不过那个小丫鬟却似乎有些看呆了,等到主子训斥一句,她才小脸通红,最后瞥了眼青云,扶着宁秋离开了。
计划还没开始就失败了。
“林兄弟,她这是……”
青云看向林墨,表情似乎有些茫然。
“她就是那受精怪缠身的宁小姐,我想着青云兄道法高深,不知能否看出来是何种精怪在作祟。”
林墨正色道。
青云却皱眉摇了摇头。
“看不出来,只能看出她气血亏虚……”随后他的表情变得有些忧虑凝重。“……命不久矣。”
林墨浑身一怔。
“不知道有没有缓解之法。”
青云摇了摇头。
“人的气血,靠五脏滋养,外在的作用微乎其微。”
不知道整个泉林城有多少女子处于这种状态。
难不成作妖的精怪不止一个?
林墨去寻找到宁汉明,商议夜晚能否让他去宁小姐的宅院守候。
听完他的计划,宁汉明似乎有些纠结。
“林法师,小女还未定亲,待字闺中……你……这不太合礼吧。”
林墨连连摆手。
“我在宅院外远远守着也行,我有一个小师妹,十分乖巧,可同丫鬟一起伺候小姐。”
宁汉明思索良久,朝林墨尴尬地笑了笑。
“这样也行,不过我那小女脾气有些火爆,还希望林大法师不要介意。”
火爆?
林墨回忆了下宁秋交涉的话语,似乎只是有些骄横,难不成她是个窝里横?
宁秋的宅院在宁府的最南端,靠近府邸的小门。
林墨先去小门看了看,门楣上落下不少灰尘,门槛犄角堆积着清密的蛛网,看起来很久没有人清理了。
前几晚消失的宁秋难不成是从小门出宁府的?
可能性不大。
就算她偷偷藏有小门的钥匙,仅凭一个瘦女子是几乎不可能在宁府众人毫无察觉的情况下推门而出的。
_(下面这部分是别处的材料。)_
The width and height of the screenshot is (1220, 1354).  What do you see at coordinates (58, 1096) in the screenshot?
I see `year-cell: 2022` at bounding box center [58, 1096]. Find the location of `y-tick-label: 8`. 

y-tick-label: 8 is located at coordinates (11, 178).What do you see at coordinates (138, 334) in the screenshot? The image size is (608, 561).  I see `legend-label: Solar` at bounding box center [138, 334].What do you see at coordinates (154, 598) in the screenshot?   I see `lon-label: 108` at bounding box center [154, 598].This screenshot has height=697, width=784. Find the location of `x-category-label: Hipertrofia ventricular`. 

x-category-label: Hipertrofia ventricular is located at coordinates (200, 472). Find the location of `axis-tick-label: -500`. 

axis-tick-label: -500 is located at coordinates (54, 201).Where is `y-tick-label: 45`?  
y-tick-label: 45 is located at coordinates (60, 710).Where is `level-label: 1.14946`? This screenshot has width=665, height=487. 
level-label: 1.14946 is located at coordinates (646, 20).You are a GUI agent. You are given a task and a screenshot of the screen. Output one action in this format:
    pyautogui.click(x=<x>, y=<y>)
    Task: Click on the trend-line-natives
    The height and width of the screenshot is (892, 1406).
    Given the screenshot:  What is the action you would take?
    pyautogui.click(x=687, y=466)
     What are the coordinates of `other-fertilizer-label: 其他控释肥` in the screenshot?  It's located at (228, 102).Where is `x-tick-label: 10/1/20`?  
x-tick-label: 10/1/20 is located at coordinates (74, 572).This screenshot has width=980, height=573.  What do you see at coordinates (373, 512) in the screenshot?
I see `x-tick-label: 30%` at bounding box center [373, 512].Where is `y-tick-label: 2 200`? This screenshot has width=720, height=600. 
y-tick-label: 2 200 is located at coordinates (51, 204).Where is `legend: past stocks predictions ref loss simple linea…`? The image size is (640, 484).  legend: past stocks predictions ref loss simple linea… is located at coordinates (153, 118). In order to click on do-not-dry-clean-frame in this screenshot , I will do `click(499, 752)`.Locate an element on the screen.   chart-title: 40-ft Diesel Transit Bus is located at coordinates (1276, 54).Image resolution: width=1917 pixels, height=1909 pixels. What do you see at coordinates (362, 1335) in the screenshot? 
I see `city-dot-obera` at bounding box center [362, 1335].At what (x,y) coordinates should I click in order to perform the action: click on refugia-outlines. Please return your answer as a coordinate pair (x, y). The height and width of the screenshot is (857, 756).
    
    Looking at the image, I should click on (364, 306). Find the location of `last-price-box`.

林墨没有头绪,回到宁秋宅院的门口,却发现三个丫鬟竟然都站在院子门口,和李清水面面相觑。
“不能进哦,小姐已经睡了。”
一个矮小的丫鬟又往门中央靠了靠,挡住想冲进去的李清水。
“你聋啊,都说了不能进了!”另一个长脸丫鬟猛地推开李清水,眉头紧锁。
“小姐怪罪起来,我们都得受罪!”
原本笑吟吟的李清水收敛起了笑容,抱紧怀中摞着的新衣裳,低下头,似乎又想冲进去。
林墨扶住了她的肩膀,看向守门的三个丫鬟。
“你们都站这干什么?不进去守着你们小姐?”
那长脸丫鬟一见林墨,眉毛几乎要拧成一个川字。
“小姐睡眠浅,我们在屋门口她睡不着……”
?
那你们在院门口守着有什么用吗?
“进去吧,宁老爷吩咐了。”林墨沉声说道。
可那三个丫鬟依旧在院门口堵着,扭扭捏捏。
自己不进去,也不让林墨和李清水进去。
“你们在这里守着,宁小姐要是在房屋里出了什么意外,你们可知后果?”
听罢林墨的话,那丫鬟似乎有些动摇。
其中一个矮小丫鬟看了眼李清水。
“那你让她进去守着吧。”
林墨点了点头,李清水顺利进入院内。
只是刚到门前,尖锐的训斥声立马从屋里面传出。
“谁在门外!想挨鞭子了?”
李清水只是站定,一点声音没有发出。
可那屋中宁秋却不知从何而来的超绝听力,身着一件单衣就打开了房门,四处张望。
最终发现了站在侧门下的李清水。
“你哪来的?灵翠!谁放她进来的!”
宁秋那张憔悴的方脸因为愤怒而扭曲,在夜色之下稍稍有些渗人。
在院门口的那个矮小丫鬟瞬间浑身一软,跌倒在地,随后咬紧牙关站起身,跌跌撞撞跑向院内跪下。
“小姐息怒,小姐息怒……”
宁秋正要发作,林墨的声音自院外传来。